Fashion is a funny thing. You'd think that people would want to wear garments, shoes, and accessories that were comfortable and serviceable, but as many a person with blistered feet can attest, clothing and footwear aren't always designed with comfort in mind. Some people protest and opt to wear only pain-free fashions. Others suffer, because we must be elegant or die. Painful hairpins, ill-fitting shoes, scratchy sweaters, choking neckties, sharply pointed Victorian collars . . . oh yes, fashion hurts. Painfully, this is Truth in Television
: the fashion-minded have choked and mutilated themselves in various ways as long as the concept of fashion has existed.

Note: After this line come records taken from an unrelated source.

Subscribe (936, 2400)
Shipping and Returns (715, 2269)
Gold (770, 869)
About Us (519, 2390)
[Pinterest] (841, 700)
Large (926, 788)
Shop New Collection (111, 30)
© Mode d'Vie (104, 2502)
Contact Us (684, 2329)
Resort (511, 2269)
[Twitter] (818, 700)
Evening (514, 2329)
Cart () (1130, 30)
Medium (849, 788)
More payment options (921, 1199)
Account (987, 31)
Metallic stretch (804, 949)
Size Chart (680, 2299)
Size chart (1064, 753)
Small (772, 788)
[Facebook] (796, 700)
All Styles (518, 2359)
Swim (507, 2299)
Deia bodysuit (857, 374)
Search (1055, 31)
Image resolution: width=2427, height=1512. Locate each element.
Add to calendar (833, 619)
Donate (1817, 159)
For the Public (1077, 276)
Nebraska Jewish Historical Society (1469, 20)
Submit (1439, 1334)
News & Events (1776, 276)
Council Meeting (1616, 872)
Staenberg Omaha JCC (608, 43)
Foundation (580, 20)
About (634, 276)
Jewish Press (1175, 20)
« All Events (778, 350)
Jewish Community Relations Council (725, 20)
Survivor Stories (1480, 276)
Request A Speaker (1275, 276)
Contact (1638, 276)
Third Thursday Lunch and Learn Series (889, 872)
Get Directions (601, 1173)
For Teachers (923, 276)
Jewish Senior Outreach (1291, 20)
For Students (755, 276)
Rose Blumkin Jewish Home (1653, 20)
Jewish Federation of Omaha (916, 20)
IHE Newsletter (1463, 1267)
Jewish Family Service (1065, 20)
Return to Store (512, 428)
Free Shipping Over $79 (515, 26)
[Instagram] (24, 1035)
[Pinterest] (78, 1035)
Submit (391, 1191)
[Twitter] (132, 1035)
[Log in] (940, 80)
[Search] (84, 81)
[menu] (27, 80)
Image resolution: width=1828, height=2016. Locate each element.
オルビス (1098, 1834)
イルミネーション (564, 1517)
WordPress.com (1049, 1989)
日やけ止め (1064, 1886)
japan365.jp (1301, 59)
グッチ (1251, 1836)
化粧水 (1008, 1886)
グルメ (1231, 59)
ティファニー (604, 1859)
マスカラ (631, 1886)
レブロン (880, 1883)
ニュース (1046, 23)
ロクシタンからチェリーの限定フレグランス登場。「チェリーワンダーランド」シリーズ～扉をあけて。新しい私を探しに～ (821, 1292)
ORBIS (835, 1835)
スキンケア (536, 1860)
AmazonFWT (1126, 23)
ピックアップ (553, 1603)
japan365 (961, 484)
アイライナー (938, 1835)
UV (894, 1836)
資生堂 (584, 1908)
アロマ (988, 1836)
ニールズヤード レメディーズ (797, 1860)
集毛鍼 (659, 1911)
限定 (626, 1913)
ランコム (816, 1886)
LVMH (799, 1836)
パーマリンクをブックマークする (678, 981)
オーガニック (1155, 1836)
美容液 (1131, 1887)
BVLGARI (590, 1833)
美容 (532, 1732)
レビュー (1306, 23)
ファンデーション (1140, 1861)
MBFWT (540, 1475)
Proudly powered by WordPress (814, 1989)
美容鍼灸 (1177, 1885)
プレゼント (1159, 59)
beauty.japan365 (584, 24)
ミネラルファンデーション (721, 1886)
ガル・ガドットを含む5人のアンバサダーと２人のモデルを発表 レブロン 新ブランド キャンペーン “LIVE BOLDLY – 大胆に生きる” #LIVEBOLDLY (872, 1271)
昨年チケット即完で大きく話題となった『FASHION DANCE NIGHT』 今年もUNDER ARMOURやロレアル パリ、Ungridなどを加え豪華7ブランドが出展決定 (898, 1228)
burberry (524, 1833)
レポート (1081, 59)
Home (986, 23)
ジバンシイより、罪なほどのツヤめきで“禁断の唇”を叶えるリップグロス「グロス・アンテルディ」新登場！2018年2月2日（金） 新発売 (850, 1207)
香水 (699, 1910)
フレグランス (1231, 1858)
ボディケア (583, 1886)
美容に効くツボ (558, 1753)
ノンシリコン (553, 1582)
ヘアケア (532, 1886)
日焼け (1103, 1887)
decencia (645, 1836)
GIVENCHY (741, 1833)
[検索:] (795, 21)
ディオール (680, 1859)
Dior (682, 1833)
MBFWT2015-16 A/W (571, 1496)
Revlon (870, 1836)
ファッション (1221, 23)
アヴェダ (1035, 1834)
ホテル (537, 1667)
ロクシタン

Though it's frequently played for comedy, this trope can also be invoked by a work in order to create An Aesop
about the vanity of focusing too much on physical appearance at the expense of health or comfort, and often represents the trappings of societal norms. Refusing to wear the painful fashion sometimes becomes an act of rebellion; alternatively, those not wise enough to realize the absurdity of fashion may become the subject of ridicule.
See Of Corset Hurts
for all corset or girdle-related pain.
Anime and Manga
- In the pilot episode of the Wandering Son anime, when Suuichi dresses for middle school for the first time, he complains about the collar of his uniform being uncomfortably tight. (In this case, the pain of having to wear the uniform extends beyond physical pain.)
- During Jean Grey and Storm's first social outing in X-Men, Jean is horrified to see that Ororo is naked after she whisks away her superhero costume, since her Kenyan tribe had no nudity taboo. Jean hurriedly finds something for Ororo to wear, who mentions that the outfit is uncomfortable. Jean replies, "Just don't breathe or sit down and you'll be fine." After getting used to Western fashion, however, Ororo generally averts this trope, preferring loose-fitting garments (her Punk phase notwithstanding) and sensible shoes.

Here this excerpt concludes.